**What is expected**
From the entries that follow, report every line in which "green" occurs.

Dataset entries
★ ★ ★ ★

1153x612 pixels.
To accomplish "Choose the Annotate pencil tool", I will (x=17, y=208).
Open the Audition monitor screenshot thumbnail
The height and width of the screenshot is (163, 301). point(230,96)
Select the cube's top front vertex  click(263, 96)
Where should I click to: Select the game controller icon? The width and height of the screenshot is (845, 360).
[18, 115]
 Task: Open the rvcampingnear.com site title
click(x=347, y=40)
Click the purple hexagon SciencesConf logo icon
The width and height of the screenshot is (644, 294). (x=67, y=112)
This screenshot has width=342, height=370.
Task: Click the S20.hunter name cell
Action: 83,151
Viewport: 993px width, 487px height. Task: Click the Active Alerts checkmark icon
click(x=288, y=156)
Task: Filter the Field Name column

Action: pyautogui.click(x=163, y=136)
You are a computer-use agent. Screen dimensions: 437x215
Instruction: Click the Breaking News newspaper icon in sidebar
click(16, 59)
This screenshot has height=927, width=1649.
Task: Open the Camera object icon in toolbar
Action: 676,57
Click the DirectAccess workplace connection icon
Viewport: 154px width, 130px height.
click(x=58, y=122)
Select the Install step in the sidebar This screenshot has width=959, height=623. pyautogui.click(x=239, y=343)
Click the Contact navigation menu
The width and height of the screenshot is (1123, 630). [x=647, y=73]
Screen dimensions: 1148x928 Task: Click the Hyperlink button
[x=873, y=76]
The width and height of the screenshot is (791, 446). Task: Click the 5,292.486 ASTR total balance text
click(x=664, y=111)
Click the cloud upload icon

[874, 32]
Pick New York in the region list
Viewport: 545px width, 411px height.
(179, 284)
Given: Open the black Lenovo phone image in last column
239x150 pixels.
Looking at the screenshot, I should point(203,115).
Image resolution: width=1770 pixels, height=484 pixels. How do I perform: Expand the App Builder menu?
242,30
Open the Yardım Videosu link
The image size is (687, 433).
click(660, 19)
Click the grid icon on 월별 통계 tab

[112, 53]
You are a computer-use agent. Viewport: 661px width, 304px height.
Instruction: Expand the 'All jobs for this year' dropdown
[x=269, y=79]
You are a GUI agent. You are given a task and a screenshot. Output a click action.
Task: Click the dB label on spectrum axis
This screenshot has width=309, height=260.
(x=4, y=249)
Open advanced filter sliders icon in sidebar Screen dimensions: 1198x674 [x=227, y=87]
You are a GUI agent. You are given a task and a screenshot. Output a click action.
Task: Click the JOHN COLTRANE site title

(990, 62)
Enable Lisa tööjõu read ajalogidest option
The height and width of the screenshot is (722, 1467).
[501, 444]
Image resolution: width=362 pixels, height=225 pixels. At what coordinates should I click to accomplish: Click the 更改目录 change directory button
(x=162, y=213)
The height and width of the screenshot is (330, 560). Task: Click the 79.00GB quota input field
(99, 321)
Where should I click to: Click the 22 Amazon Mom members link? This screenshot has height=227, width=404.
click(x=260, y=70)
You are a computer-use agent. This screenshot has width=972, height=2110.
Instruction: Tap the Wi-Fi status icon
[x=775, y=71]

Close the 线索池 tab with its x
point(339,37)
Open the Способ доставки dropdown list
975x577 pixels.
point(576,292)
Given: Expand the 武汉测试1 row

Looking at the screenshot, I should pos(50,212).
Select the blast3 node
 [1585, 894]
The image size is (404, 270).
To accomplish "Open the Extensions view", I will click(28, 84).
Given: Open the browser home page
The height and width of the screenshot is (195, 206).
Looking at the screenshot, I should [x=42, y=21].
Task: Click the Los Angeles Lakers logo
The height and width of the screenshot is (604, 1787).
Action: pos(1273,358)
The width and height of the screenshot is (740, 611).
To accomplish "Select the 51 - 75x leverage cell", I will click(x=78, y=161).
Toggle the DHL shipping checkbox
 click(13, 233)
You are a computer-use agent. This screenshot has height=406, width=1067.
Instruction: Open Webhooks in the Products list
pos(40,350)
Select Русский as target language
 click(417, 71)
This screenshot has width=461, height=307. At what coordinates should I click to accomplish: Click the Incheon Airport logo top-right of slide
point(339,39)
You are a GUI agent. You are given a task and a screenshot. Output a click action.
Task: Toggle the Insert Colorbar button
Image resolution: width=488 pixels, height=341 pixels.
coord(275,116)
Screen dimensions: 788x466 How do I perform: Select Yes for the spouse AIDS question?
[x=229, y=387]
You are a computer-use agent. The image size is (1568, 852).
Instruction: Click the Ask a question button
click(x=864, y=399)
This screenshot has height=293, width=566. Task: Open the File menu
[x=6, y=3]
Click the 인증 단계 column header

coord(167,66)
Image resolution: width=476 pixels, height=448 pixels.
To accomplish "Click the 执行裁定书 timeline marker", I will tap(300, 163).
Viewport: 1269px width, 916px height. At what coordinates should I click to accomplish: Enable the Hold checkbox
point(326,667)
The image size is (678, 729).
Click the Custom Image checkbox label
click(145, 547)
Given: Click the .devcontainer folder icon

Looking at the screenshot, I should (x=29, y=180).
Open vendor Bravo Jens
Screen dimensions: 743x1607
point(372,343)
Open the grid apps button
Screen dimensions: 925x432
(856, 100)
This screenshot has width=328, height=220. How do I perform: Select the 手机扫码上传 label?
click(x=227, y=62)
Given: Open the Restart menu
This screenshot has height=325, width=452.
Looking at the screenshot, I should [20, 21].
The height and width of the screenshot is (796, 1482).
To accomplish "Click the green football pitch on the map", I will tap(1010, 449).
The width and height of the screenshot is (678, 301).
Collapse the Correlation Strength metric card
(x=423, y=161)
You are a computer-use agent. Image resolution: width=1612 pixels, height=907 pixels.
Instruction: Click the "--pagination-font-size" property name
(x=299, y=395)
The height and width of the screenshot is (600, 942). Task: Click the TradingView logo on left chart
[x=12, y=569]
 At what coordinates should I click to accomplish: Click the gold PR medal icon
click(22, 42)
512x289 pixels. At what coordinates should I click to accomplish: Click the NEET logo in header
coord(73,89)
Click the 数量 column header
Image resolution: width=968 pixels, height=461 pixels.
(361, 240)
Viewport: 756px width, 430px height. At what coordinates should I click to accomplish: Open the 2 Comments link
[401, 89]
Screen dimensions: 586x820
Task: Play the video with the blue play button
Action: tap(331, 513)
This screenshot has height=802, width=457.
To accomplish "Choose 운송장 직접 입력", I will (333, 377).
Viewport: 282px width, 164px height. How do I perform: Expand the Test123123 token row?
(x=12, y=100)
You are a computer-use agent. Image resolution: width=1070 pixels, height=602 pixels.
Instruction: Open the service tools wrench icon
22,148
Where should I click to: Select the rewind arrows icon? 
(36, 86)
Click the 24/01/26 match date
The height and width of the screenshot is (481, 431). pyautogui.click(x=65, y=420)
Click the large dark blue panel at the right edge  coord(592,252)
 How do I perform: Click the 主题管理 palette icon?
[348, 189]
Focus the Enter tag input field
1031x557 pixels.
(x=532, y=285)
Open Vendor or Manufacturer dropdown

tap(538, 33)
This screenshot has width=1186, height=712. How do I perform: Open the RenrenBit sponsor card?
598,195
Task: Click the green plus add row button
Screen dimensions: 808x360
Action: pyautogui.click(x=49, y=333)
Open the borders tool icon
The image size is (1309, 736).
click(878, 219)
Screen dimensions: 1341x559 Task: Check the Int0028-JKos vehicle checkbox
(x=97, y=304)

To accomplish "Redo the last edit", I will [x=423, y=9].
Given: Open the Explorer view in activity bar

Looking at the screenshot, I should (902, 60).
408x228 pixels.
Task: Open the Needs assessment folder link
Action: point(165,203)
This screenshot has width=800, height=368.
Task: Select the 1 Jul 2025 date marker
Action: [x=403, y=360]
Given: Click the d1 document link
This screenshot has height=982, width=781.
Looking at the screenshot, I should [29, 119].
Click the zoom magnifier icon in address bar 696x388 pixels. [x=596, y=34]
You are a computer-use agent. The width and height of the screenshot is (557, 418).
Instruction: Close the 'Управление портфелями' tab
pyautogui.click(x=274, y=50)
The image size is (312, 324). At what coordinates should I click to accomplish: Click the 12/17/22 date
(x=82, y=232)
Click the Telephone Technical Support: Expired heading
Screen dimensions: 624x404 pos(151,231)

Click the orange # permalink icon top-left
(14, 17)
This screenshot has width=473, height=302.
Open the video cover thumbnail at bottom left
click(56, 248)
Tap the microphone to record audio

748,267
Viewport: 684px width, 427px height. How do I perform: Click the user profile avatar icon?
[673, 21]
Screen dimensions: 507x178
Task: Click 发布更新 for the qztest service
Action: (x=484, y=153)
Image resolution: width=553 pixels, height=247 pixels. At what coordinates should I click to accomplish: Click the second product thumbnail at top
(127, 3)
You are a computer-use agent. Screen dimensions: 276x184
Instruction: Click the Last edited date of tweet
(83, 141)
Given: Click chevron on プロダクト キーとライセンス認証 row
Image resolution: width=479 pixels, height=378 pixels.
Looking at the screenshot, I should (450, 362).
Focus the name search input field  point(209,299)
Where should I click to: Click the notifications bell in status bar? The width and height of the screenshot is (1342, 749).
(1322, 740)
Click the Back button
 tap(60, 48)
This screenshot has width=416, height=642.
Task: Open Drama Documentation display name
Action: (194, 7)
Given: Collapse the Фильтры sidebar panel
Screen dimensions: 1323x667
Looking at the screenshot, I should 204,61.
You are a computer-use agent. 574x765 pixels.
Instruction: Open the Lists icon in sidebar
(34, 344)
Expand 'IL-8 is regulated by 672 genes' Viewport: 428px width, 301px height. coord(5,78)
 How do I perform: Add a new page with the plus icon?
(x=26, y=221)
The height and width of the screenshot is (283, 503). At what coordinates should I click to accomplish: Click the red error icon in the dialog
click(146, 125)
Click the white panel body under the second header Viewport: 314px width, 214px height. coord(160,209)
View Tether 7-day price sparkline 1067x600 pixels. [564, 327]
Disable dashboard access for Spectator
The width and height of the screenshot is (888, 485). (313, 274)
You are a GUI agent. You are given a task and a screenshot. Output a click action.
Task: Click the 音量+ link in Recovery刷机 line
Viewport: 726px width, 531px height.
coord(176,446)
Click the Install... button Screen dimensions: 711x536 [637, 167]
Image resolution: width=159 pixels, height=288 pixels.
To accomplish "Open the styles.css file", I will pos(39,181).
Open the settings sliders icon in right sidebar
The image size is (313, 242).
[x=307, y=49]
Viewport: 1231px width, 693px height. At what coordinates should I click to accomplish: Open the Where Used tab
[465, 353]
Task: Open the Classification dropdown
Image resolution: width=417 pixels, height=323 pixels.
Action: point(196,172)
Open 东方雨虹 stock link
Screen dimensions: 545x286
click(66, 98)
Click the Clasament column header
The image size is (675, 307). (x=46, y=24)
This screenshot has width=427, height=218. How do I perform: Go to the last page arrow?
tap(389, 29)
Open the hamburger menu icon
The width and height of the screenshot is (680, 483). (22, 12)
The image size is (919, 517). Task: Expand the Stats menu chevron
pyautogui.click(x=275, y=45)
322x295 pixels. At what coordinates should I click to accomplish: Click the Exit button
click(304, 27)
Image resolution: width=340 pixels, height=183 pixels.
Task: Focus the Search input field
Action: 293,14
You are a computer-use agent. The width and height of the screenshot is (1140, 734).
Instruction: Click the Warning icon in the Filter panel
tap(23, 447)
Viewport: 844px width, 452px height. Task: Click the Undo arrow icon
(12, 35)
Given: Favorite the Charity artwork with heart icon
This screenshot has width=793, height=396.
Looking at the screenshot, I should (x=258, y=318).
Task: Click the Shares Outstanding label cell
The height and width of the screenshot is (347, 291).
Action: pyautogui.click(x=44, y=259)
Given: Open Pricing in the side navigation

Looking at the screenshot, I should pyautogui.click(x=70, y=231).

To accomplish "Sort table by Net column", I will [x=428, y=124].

★ ★ ★ ★

**Answer to this task**
To accomplish "Click the green football pitch on the map", I will tap(1010, 449).
Task: Click the green plus add row button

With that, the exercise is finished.